In August I move out of the city. Several of my friends come to visit me in the woods before they plan to hop on a freight train to northern Maine the next day. They have forgotten their Baofeng radio at home — it was the exact same model as mine. There is a specific frequency band spanning 4MHz that every trainyard in the country uses. The “bulls,” responsible for finding and removing folks trying to ride trains, use the radios to communicate with the tower that tells the trains where to go. I give my friends the radio and drop them off behind the Walmart that abuts the train tracks, after we share a shoplifted bar of chocolate. Radio can be a tool for coalition after all. But the coalitional politics leftists foster every day isn’t contained in the squat and ugly box.

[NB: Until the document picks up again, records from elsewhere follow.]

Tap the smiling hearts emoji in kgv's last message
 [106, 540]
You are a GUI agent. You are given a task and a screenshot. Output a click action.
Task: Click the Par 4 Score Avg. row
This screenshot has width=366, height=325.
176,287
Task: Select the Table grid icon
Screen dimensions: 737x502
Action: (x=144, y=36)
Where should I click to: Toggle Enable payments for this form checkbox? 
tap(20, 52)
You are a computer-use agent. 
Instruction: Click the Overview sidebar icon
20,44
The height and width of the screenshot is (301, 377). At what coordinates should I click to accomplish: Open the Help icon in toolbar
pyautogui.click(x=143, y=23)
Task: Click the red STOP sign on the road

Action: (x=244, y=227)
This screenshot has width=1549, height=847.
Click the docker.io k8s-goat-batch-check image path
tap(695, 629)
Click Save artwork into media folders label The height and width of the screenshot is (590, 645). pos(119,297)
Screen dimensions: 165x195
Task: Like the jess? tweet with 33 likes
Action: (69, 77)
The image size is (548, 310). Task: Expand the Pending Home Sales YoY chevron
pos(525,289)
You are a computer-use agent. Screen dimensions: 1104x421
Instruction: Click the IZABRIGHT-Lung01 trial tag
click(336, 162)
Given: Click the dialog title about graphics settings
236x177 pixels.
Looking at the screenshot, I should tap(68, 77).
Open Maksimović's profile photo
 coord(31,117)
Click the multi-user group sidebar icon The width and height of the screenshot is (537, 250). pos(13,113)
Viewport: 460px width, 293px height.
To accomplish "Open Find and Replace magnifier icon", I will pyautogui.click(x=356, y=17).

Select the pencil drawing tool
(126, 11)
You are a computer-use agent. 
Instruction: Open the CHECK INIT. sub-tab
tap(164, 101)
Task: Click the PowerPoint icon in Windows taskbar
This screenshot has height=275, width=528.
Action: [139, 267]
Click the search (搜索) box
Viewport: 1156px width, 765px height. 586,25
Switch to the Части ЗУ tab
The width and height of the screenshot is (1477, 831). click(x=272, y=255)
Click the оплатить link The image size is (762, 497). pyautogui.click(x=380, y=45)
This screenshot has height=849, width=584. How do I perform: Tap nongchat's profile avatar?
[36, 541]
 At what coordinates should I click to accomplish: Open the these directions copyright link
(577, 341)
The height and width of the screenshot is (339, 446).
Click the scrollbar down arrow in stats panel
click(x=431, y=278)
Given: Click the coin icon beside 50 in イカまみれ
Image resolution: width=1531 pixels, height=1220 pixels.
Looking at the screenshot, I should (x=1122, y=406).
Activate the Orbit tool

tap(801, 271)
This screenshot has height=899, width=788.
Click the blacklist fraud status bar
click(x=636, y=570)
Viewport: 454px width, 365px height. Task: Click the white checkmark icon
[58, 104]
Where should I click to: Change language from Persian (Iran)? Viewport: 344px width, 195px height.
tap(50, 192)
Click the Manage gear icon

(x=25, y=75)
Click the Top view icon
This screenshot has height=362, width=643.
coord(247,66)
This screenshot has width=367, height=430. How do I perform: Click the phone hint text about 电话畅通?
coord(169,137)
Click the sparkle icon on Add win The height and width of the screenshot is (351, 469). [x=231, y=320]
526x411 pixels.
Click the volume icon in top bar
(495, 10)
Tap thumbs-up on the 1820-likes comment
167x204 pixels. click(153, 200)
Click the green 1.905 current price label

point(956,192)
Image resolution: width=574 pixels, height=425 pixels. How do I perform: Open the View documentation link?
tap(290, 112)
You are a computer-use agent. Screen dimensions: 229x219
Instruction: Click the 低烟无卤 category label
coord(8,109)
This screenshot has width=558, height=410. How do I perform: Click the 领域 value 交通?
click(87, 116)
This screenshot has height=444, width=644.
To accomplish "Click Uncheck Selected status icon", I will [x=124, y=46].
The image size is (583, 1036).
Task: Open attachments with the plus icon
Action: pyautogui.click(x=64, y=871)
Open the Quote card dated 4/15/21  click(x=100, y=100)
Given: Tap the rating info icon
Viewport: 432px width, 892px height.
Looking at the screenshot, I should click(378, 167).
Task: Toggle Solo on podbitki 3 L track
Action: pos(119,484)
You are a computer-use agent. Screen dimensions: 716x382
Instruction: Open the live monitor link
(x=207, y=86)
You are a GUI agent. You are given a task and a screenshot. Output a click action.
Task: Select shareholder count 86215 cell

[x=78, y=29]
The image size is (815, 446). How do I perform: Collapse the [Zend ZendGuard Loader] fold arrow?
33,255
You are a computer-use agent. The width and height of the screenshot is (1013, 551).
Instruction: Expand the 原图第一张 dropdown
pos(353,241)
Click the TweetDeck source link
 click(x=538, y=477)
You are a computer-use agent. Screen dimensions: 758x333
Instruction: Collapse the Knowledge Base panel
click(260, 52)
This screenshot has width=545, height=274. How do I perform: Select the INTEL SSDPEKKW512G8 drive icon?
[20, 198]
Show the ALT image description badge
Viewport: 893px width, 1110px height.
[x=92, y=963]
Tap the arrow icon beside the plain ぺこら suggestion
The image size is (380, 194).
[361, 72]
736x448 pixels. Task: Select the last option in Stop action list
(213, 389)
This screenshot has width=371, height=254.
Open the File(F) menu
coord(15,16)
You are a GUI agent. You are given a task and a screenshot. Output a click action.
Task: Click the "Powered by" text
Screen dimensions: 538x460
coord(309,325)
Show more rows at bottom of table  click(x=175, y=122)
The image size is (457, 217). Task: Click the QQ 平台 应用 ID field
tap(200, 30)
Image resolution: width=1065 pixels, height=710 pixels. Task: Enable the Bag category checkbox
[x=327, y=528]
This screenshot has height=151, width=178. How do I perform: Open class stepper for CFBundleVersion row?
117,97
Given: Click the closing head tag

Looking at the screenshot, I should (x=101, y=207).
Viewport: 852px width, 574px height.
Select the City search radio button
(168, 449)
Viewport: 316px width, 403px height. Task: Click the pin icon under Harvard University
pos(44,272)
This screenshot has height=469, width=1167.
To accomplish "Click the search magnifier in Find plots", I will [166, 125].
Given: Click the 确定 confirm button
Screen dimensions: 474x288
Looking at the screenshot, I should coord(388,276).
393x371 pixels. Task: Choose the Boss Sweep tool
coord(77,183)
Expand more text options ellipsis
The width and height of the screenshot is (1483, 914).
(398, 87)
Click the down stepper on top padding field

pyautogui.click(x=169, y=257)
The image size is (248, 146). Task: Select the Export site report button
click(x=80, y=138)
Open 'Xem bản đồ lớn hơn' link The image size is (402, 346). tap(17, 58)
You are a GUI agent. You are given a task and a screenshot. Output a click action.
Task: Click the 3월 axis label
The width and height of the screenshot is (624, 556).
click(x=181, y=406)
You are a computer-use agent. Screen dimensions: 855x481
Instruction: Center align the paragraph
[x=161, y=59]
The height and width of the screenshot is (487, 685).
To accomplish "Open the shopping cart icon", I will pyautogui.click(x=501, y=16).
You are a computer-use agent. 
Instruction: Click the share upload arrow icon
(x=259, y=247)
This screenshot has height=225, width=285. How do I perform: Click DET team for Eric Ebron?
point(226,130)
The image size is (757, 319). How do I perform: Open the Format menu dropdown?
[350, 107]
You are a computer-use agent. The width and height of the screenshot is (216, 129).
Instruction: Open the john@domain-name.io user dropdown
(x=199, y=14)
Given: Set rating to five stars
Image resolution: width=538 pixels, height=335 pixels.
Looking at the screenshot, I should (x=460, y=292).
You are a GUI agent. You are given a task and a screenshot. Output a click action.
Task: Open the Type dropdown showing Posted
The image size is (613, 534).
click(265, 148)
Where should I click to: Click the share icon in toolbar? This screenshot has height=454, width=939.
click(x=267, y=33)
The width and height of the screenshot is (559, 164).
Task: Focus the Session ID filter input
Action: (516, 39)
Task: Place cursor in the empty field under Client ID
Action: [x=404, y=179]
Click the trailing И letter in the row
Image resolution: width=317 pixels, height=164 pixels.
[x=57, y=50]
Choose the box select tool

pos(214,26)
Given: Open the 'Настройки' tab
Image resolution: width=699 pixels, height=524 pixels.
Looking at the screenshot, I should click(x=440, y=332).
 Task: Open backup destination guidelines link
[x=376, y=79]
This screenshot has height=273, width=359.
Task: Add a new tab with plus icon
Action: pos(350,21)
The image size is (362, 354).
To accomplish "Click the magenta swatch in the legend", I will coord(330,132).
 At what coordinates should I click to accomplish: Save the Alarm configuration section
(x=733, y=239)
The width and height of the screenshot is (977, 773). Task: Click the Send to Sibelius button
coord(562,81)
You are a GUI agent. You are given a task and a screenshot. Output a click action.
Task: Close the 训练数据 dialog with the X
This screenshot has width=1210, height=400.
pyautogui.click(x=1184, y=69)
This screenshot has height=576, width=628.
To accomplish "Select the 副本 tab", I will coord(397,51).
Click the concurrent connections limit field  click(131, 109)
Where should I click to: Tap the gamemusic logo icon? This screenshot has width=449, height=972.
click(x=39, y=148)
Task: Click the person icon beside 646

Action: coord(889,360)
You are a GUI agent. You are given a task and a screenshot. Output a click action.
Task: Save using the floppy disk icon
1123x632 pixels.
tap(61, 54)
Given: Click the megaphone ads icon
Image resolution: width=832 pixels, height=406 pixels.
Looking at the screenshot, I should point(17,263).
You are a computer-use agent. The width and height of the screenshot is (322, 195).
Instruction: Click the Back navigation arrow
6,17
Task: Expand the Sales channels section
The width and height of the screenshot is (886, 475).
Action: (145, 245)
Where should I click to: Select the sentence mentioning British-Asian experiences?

It is more often contained in a gift — sometimes streamlined into the concept of a “donation,” sometimes simply the contents of your pockets  — unconditional, loving, radical. The social ecology of Bookchin isn’t contained in the physical home but in the act of building a social home — in taking care of each other, in building a community that provides for the needs of the people it’s made up of. The dream of a better world is sometimes in the knowledge of loved ones whizzing through the Northeast safely in a grain car full of woodchips, just to see the woods. When I give my radio I give space, I give home and receive it too. It was never about the radio — it was about care. When there are no police scanners to listen to, I listen to my friends instead. I find that the station comes in much clearer.

Hazel Avery is a poet living on unceded Abenaki land. She has books available at Metatron Press and Trident Press, and other work freely available online. She wants you to think more seriously about fungal systems and abolish ICE.